Whether that difference reflects editorial policy, audience research, professional norms for local coverage, or something else is not something the data can tell us. What it can tell us is that the two registers are measurably distinct, and they break consistently along geographic audience lines.
One figure worth noting: 8 May 2026, the day both election results came in, produced the lowest propaganda device loading in the entire corpus.
0.196 average devices per headline. Lower than any pre-election week, lower than any post-election day.
It is the most politically significant day in the corpus, and simultaneously the most linguistically restrained. Pure results reporting displaces framing: who won, how many seats, what the share was. The positioning and urgency come back within 48 hours as commentary takes over, but for one day the coverage looked like the regulated broadcasters sound all the time.
The original article noted that BBC Scotland and STV News sit near the floor of the device loading distribution, consistent with Ofcom impartiality requirements.
After the election, both surged on constitutional coverage.
Constitutional coverage — pre vs post election
3.57x increase for BBC Scotland. 5.56x for STV News. 1.77x for BBC News and UK-wide average.
Scottish broadcasters tripled and quintupled their constitutional coverage post-election. UK-wide outlets barely moved.
The constitutional implications of Reform UK entering Holyrood, the SNP's reduced majority, and the Greens finishing third are primarily Scottish concerns. That the Scottish broadcasters covered them and the UK-wide outlets largely did not is not surprising. But the magnitude of the difference is worth noting: BBC Scotland's post-election constitutional coverage increased at twice the rate of BBC News.
The restraint during the campaign period is consistent with Ofcom requirements around impartiality in active election coverage. The surge after results came in is consistent with those requirements lifting. Whether that is what happened, or whether the election result itself simply generated more constitutional news, cannot be determined from the data alone.
The corpus and tools are available at codeberg.org/RaffKarva/uk-media-analysis under GPL-3.0. 57,899 headlines, dated and queryable. The full academic paper is in progress.
The repository contains four Python tools: an RSS harvester, a topic domain classifier, a lexical propaganda device detector, and an NLP structural analyser. All four write to a shared SQLite database and can be run independently or as a pipeline — the tools are designed as general-purpose infrastructure and are not tied to this specific research question.

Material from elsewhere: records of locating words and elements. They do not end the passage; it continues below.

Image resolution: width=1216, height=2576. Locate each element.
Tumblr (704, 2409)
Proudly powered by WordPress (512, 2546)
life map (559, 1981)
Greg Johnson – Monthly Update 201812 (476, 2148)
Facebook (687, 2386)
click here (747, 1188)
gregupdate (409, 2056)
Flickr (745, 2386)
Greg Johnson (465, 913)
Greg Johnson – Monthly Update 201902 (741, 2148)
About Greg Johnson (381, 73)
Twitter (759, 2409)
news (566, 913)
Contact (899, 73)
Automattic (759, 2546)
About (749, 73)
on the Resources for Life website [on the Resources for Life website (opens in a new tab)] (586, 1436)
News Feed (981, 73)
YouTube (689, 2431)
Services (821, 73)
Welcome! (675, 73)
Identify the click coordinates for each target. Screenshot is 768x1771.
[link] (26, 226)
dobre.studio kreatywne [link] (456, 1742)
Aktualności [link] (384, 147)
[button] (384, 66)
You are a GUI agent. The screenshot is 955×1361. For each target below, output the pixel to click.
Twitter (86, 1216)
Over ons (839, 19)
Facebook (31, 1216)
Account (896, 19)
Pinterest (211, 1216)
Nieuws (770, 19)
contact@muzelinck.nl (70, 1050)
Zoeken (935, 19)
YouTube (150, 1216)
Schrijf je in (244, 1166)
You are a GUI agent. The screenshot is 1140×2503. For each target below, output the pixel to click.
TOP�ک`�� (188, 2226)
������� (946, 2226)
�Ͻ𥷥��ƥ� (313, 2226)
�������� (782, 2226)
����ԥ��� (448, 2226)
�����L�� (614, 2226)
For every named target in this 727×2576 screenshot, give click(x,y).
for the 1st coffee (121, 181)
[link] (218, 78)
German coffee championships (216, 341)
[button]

The harvester is still running. Post-election coverage is accumulating. The plan is to keep this going through the next election cycle and compare.
The first article asked whether the AI bias finding from Peec AI was a model problem or a data problem.
The election gave us something to test it against. An LLM trained on this corpus, asked about the 2026 Scottish Parliament election, will tell you Reform was a major story. It will probably mention Farage. It may not mention that the Scottish Greens finished third, or that their co-leader received no BBC Scotland coverage in the six weeks before polling day.
That is not the LLM being biased. That is the model being accurate about the data it was given.
Full methodology and findings notes are available on Codeberg. The academic paper is in progress.